Моя уловка подействовала лучше всех убеждений и просьб. Жанна в недоумении оглядела себя, схватила куртку, поспешно провела рукой по лицу, по растрепанным волосам и - сработал женский инстинкт - кинулась приводить себя в порядок. Эя что-то прорычала ей вслед, я машинально погрозил кулаком кровати и через захлопнувшуюся дверь душевой стал торопливо объяснять, откуда у меня эта девушка и кто она.
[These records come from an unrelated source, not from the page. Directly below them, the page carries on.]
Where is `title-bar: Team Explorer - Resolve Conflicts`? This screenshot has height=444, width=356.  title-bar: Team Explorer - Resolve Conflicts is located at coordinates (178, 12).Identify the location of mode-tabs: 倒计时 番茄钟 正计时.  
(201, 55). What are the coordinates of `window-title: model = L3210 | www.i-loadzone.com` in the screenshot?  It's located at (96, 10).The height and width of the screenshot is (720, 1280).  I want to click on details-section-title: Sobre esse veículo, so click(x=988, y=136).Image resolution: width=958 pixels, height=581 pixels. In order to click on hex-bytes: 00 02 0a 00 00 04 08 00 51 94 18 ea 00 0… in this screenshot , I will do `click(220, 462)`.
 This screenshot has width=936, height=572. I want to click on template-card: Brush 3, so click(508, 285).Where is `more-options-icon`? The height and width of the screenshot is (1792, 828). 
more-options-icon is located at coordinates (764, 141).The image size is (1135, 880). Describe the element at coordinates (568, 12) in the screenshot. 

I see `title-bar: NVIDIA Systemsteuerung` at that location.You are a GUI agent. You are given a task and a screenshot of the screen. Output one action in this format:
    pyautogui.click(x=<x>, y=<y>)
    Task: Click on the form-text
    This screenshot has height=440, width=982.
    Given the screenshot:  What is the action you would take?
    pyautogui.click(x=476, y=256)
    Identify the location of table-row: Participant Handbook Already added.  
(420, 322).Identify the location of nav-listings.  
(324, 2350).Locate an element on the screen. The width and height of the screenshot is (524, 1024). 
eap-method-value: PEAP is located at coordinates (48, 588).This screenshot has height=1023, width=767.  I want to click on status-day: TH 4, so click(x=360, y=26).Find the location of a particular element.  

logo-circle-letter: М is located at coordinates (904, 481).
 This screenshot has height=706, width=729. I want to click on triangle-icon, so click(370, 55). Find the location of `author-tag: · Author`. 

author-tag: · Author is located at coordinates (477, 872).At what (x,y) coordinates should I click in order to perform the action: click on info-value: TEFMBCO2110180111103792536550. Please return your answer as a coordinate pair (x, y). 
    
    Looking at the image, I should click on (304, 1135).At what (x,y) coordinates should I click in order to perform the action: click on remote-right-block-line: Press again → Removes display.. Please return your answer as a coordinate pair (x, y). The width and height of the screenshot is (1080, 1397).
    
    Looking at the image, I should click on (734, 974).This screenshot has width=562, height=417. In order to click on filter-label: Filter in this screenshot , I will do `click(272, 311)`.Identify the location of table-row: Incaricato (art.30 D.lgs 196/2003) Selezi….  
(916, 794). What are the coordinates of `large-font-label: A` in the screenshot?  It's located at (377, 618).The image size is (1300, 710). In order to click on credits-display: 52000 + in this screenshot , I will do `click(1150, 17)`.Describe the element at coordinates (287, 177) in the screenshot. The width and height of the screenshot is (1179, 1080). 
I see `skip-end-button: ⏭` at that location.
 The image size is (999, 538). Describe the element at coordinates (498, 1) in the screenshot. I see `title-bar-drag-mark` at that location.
Неистовый шум воды стих. Ни слова в ответ, но меня все-таки слушали. Наконец дверь открылась. Смерть Феликса точно обуглила лицо Жанны, и, если бы не свежие царапины, оно казалось сошедшим с древней потемневшей фрески, так сухи были его удлиненные черты, бескровны поджатые губы, страстны горящие черным светом глаза.
- Значит, вот как ты ее любишь… - прошептала она, будто в раздумье.
- Кого? - Я не понял.
- Никого. - Она глядела все так же тяжело, неподвижно, только грудь вскидывалась от судорожного дыхания. - Забудь. Как легко ты, однако, нарушил запрет!
- О чем ты, Жанна? Феликс, даже ничего не зная о Снежке, сразу сказал, что я прав.
- Не трогай Феликса! - Она уцепилась за косяк. - Он мертв, мертв, вы, живые, можете это понять?!